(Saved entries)
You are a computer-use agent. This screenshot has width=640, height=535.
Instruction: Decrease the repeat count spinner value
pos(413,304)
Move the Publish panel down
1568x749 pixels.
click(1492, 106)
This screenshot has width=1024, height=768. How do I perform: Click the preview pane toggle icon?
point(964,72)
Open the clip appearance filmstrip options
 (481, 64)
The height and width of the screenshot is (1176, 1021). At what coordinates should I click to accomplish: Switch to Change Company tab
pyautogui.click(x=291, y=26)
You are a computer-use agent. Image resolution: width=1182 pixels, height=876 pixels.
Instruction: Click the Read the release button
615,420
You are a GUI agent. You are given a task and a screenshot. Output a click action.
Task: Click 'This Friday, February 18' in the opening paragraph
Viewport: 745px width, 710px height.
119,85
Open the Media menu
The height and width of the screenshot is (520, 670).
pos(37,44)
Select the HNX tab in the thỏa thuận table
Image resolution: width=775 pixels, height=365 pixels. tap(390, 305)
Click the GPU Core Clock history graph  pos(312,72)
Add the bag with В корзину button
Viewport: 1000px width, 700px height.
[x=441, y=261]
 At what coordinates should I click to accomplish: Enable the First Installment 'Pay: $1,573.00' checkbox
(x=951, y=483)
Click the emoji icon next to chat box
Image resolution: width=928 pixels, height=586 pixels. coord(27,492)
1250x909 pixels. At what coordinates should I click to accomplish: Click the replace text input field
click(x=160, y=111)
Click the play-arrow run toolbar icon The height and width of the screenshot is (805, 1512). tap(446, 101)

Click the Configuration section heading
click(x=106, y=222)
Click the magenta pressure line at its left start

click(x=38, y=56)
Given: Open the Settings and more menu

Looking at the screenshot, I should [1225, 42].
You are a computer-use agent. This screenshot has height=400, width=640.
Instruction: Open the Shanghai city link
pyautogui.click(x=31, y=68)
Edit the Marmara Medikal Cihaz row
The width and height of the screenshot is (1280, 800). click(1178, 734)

→ About this task: All entries above are to be copied exactly, with none left out.

→ Reply to the exercise:
You are a computer-use agent. This screenshot has width=640, height=535.
Instruction: Decrease the repeat count spinner value
pos(413,304)
Move the Publish panel down
1568x749 pixels.
click(1492, 106)
This screenshot has width=1024, height=768. How do I perform: Click the preview pane toggle icon?
point(964,72)
Open the clip appearance filmstrip options
 (481, 64)
The height and width of the screenshot is (1176, 1021). At what coordinates should I click to accomplish: Switch to Change Company tab
pyautogui.click(x=291, y=26)
You are a computer-use agent. Image resolution: width=1182 pixels, height=876 pixels.
Instruction: Click the Read the release button
615,420
You are a GUI agent. You are given a task and a screenshot. Output a click action.
Task: Click 'This Friday, February 18' in the opening paragraph
Viewport: 745px width, 710px height.
119,85
Open the Media menu
The height and width of the screenshot is (520, 670).
pos(37,44)
Select the HNX tab in the thỏa thuận table
Image resolution: width=775 pixels, height=365 pixels. tap(390, 305)
Click the GPU Core Clock history graph  pos(312,72)
Add the bag with В корзину button
Viewport: 1000px width, 700px height.
[x=441, y=261]
 At what coordinates should I click to accomplish: Enable the First Installment 'Pay: $1,573.00' checkbox
(x=951, y=483)
Click the emoji icon next to chat box
Image resolution: width=928 pixels, height=586 pixels. coord(27,492)
1250x909 pixels. At what coordinates should I click to accomplish: Click the replace text input field
click(x=160, y=111)
Click the play-arrow run toolbar icon The height and width of the screenshot is (805, 1512). tap(446, 101)

Click the Configuration section heading
click(x=106, y=222)
Click the magenta pressure line at its left start

click(x=38, y=56)
Given: Open the Settings and more menu

Looking at the screenshot, I should [1225, 42].
You are a computer-use agent. This screenshot has height=400, width=640.
Instruction: Open the Shanghai city link
pyautogui.click(x=31, y=68)
Edit the Marmara Medikal Cihaz row
The width and height of the screenshot is (1280, 800). click(1178, 734)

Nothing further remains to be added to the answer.